I also know that God created us different and loves us all so the judgement is not wholly one, but basically one.
You're it!! 25 secrets.
Marvin, you made me think!
Love reading your stuff, you look at things so differently, about showing your work, we do that by living, notes are like .000001 percent, God sees our work in our actions and thoughts, boy if he went by what I wrote down.
oh lordy, show my work? I always hated that too. Hate details. Whatever, I say. :)
Its sounds to me you do just as much analyzing and processing as the girls! Who wants to come to the end of the conversation-in-the-head, though? How boring would life be if that went away?
GT: Pppppphhht! ;P
Myssa: I never thought of that, that this blog is a record by which I can show my work. Hmmm. And that's true- this record may be detailed, but it's not like I'm going to read back over and ruminate on it. I threw away some old journals last year, that I'd written decades ago- it was embarrassing to see how stupid I was then. If I read these posts a decade from now, I will be embarrassed again.
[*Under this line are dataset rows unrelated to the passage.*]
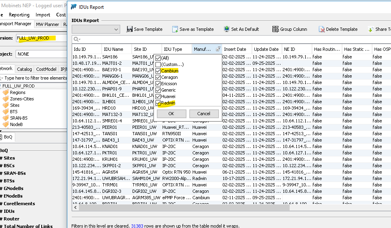The height and width of the screenshot is (228, 391).
Task: Click the IDUs Report search field
Action: [232, 39]
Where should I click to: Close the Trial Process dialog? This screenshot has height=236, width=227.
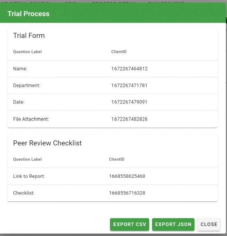tap(209, 224)
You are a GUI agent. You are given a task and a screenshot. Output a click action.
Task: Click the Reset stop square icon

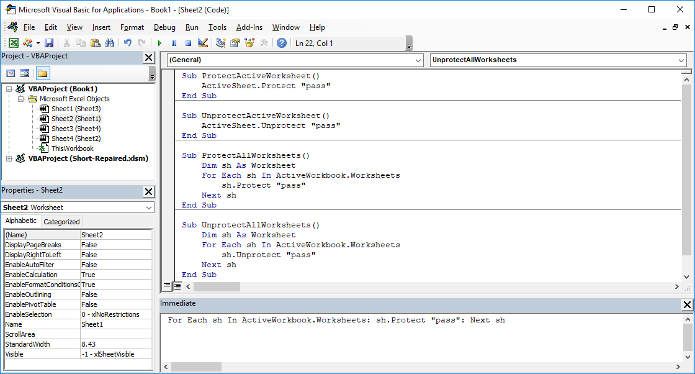pos(188,43)
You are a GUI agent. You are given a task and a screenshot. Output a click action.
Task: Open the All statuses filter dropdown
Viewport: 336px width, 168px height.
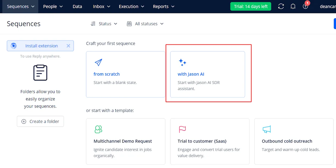tap(145, 24)
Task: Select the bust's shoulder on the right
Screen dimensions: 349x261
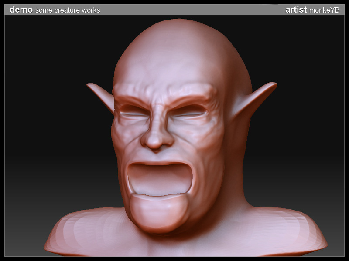Action: tap(288, 231)
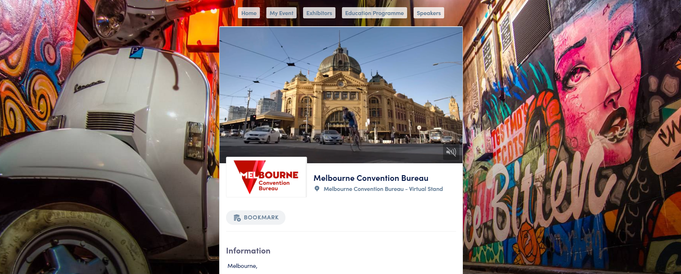
Task: Click the location pin icon
Action: tap(317, 188)
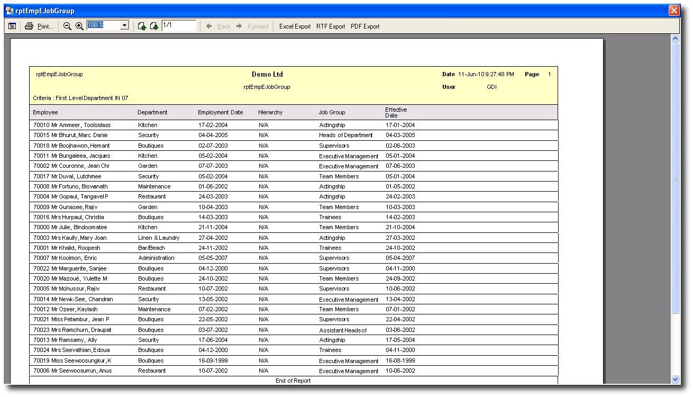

Ruby: We all have different strengths, true, and I must not feel inadequate when confronted with another person's strengths. My strength is that I can both walk AND chew gum. It's my life's achievement, so far. ;-) Thank you for tagging me! And thank you for reading.
Bob: I AM an alien ;-) and I am grateful that you read my crap. Our actions ARE our "work," and the effects that we have on others' lives are our gift to them. I like YOUR notes! Your blog is da bomb.
Drowsey: LOL! I knew you were like that. It's one reason we get along.
Lorelei: OUCH! But you're right, I have many feminine qualities, which is why women like me, I think. My head-conversation is more like, "Well, THAT was stupid! What did you do that for?" and so on.
No "ouch" intended! It's a good quality to have. My husband is the one constantly saying, "We need to talk" and I'm always like, "Why?" Sometimes it's nice to have the tables turned.
Honestly, I wouldn't want to show my work. I never wanted to show my work. Not everyone has the capability to show their work, and that's not necessarily a bad thing!